65.
Elle m’a encore appelé. M’envoie des messages. Elle y invoque les prénoms des enfants que nous voulions avoir. Nos rituels quotidiens. M’affirme qu’elle veut continuer à me protéger et à m’aimer. M’envoie des photos de notre mariage. Supplie et rappelle le monde qui a été le notre.
Hélas, trois fois hélas.
Elle souffre, je souffre. Mais nos douleurs partagées ne nous réuniront pas.
Une image me vient à l’esprit : un meurtrier déplore la mort de sa victime. Mais elle ne ressuscitera pas.
Je sais que chacun est pétri de ses failles, de ses paradoxes. De contradictions et de vide. Je sais tout cela. Je suis moi-même tiraillé de toutes parts.
Ma tête va exploser. Je fais des rêves en tous sens. Je suis imprégné à chaque seconde de ces tourments.
Et pourtant, je ne basculerai pas.
Non que je pense avoir raison (peu m’importe d’avoir raison), mais parce que je sais maintenant que c’est le chemin que je dois prendre.
Je pense à ce mur que j’ai affronté pendant des mois. A cette froide indifférence.
A elle avec lui. A la manipulation, au mensonge.

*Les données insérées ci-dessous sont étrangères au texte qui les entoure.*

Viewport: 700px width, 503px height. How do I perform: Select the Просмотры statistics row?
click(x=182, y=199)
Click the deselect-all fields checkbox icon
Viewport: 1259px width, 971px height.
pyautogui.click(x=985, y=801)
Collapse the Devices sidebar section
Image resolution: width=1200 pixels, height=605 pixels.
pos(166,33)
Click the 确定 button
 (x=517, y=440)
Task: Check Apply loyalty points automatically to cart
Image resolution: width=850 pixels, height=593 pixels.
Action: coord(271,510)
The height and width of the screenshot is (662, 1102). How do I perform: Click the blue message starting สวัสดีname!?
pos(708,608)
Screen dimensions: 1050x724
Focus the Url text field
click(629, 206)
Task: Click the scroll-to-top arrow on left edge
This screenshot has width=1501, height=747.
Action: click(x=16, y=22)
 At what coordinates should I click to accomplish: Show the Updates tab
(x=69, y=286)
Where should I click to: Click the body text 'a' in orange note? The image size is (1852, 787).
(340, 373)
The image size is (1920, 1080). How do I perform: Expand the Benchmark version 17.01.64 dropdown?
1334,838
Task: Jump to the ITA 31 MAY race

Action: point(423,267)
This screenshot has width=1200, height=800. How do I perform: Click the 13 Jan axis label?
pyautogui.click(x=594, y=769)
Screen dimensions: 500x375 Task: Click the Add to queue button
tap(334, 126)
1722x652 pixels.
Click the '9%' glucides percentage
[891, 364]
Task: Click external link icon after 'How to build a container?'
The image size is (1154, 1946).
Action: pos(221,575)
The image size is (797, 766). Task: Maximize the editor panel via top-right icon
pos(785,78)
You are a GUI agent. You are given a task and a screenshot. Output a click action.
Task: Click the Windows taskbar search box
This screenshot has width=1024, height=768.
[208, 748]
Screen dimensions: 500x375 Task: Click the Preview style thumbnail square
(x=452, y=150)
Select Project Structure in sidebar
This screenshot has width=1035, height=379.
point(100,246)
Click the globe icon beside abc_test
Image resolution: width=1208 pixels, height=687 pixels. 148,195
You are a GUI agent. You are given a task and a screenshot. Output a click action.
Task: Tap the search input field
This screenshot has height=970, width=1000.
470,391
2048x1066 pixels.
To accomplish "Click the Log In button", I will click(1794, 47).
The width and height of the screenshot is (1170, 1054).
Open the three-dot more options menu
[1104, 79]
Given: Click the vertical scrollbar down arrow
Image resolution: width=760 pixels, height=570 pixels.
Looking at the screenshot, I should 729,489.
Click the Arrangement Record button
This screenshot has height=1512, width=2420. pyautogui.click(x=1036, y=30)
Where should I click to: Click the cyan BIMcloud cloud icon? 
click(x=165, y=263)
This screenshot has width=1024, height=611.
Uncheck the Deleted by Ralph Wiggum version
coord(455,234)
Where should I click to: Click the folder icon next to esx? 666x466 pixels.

J’ai été aveuglé par une lumière noire.
Et ces phrases prononcées. Ces regards vides. Ce bouleversement. La terre s’est ouverte et tout s’en est allé.
Notre monde a été brisé, il est en miettes. Et je ne le reconstruirai pas, parce que je ne peux tout simplement pas.
Ca me fait tellement mal, parce que tout pourrait être si simple. Un « oui » de ma part, et notre vie continuerait.
Et pourtant, ce n’est pas la voie que je choisis. Peut-être est-ce une gigantesque erreur. Mais je ne le crois pas.
Tout cela me replonge dans des eaux sombres dont je tentais d’émerger très lentement. J’espère ne pas m’y noyer.